Think about those numbers and multiply them by 5, 10 or 15 years and one can get a bit concerned about how competitive the job market is going to be in 2020.
But wait, the news gets worse. Not only are India and China turning out 5 times as many engineering graduates, the starting salary for Indian engineers is about 20% of the starting salary for a freshly minted US engineer. With China, the salaries are about 10%.
So, are the Indian engineers only 20% as smart at calculus -- or do they only work 1/5 as hard as a US engineer? That has not been my observation from a distance. It appears that Indian and Chinese engineers are every bit as smart as their American counterparts, and actually seem to have a stronger work ethic.
Why visit India and not China? While I believe China will dominate the global economy after 2030 -- and China is maybe next year's trip -- it seems to me that India will be dominant until then.

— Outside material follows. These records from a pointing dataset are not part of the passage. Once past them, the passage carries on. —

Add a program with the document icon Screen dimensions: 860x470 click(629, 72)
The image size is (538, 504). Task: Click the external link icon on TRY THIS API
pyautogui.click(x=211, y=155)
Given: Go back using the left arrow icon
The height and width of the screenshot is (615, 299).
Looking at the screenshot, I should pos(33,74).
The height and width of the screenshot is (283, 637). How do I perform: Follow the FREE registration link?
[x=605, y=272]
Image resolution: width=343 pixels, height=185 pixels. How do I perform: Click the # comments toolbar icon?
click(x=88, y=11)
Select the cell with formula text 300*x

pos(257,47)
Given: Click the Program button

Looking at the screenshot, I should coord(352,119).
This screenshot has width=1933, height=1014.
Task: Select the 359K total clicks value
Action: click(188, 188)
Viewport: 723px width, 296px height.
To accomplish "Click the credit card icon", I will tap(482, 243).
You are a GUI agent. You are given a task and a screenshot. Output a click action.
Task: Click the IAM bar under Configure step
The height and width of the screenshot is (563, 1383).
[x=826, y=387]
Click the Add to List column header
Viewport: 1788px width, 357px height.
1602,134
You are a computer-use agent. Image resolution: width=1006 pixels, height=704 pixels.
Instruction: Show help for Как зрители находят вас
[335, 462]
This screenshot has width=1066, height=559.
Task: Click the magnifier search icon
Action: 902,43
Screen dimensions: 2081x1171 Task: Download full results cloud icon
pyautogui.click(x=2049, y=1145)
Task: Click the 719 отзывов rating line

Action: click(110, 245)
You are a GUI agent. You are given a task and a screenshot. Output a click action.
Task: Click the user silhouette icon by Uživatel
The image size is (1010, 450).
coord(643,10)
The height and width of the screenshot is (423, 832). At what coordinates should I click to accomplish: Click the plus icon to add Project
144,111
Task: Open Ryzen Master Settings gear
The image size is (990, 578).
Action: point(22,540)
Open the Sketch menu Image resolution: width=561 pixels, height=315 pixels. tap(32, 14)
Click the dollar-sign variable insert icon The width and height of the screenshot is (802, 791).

India has several natural advantages that China lacks for now -- for starters, India is the largest English-speaking democracy in the world, with 1.1 billion people. Due to British rule they share the same legal underpinings as the US -- although they haven't discovered the "job creation" and "wealth transfer" possibilities of the US bar.
India's middle class -- which numbers about 200 million -- enjoys not only a national primary and secondary curriculum of very high standards (compared to the US), the parents are deeply involved in the child's education and there is a very strong culture of "to get ahead, get a college degree".
Students (and parents) are held accountable for their child's academic performance and low achievement reflects negatively on the parents, not the teachers, or the government, or society. Low achievement also meaqns a child is not promnoted to the next grade. No Failing Child Gets Ahead is India's emphasis rather than No Child Left Behind.
On Friday nights when US high school students are at football games with friends, Indian students are at home studying -- because Saturday is a school day. When US students head home at 3pm, Indian students still have 2 more hours of school. When US students are in their first two months of summer break, Indian students are still at school.
When US students wonder where "American" jobs went, Indian students will be gainfully employed.
So, this is what I've read and heard about India. On Wednesday I start the journey to find out for myself -- what is going on in India?